§ Records
-------------------------
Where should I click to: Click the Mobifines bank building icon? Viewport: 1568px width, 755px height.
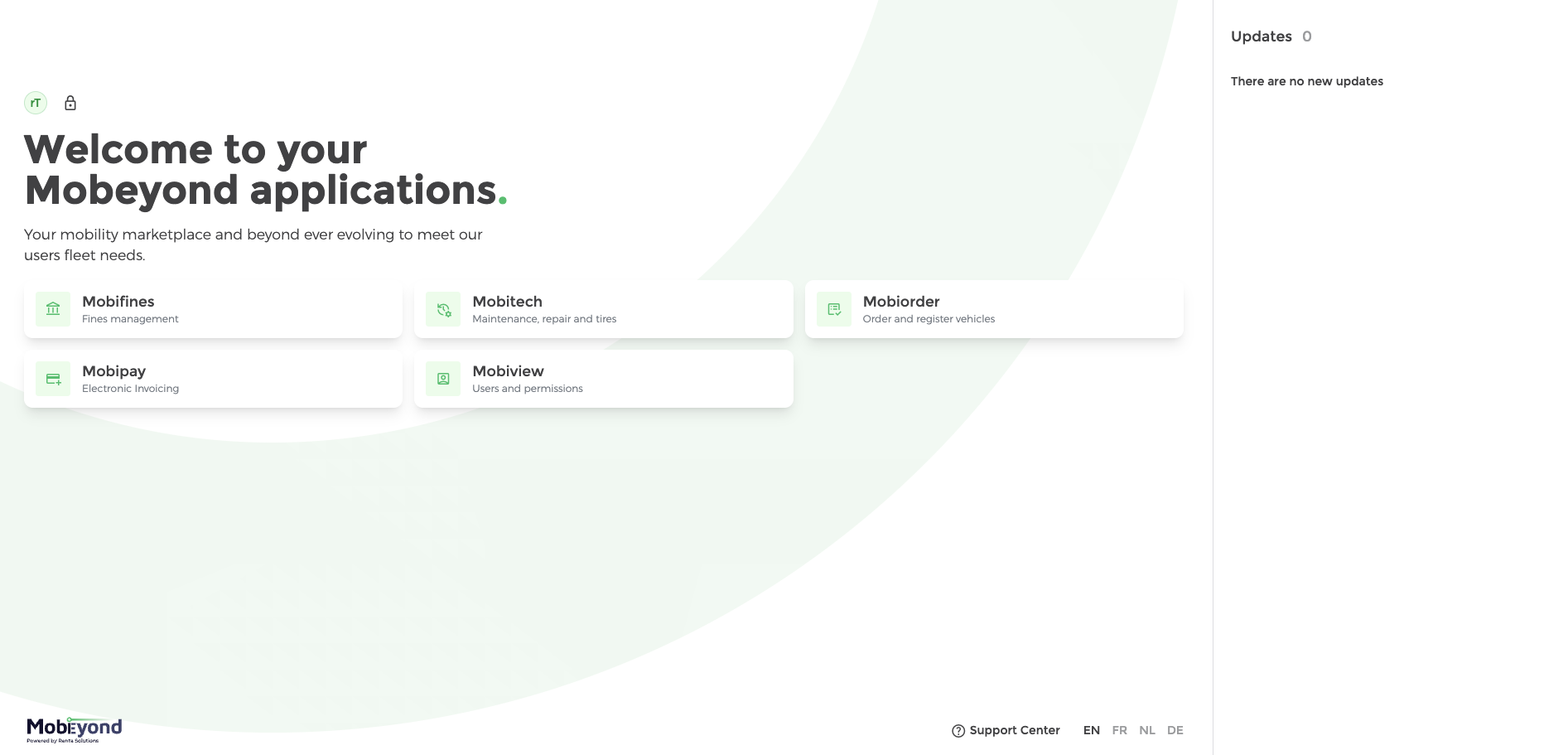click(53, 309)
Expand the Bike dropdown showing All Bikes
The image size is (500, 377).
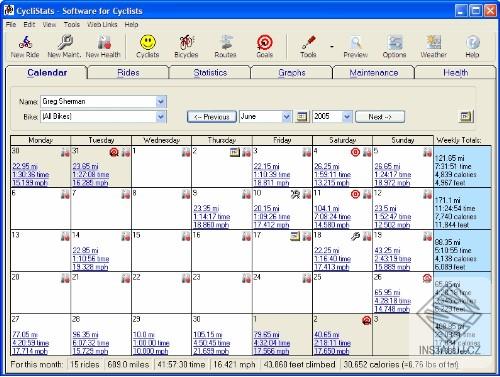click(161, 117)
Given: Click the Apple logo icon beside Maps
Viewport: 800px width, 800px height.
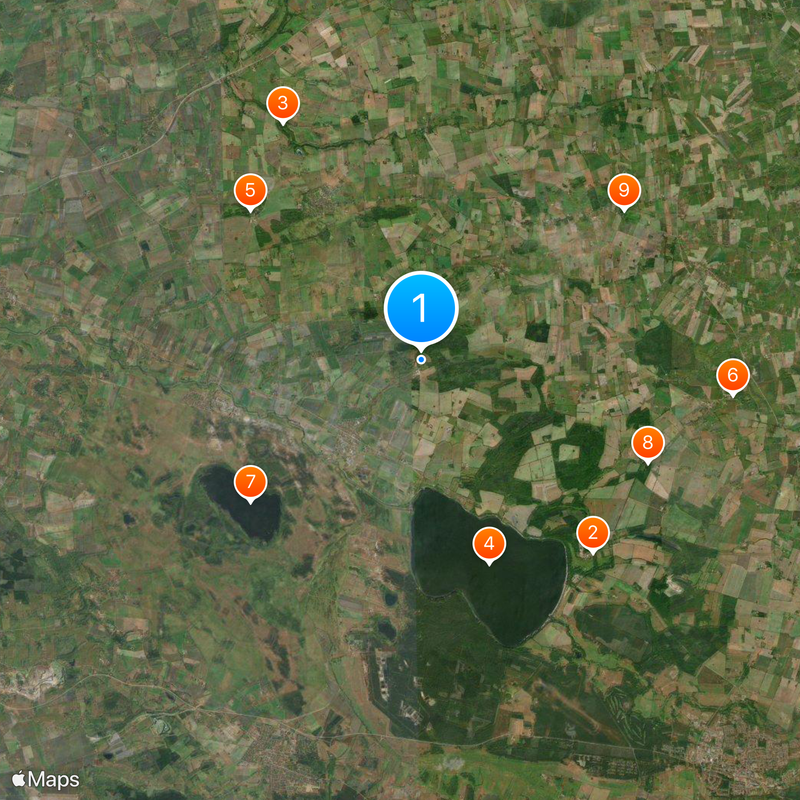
-------------------------
§ Action item
From the line with "Expand the Bike dropdown showing All Bikes" through the end of the listing, write out every line exactly, leaving out the pictures.

§ Reply
Expand the Bike dropdown showing All Bikes
The image size is (500, 377).
click(161, 117)
Given: Click the Apple logo icon beside Maps
Viewport: 800px width, 800px height.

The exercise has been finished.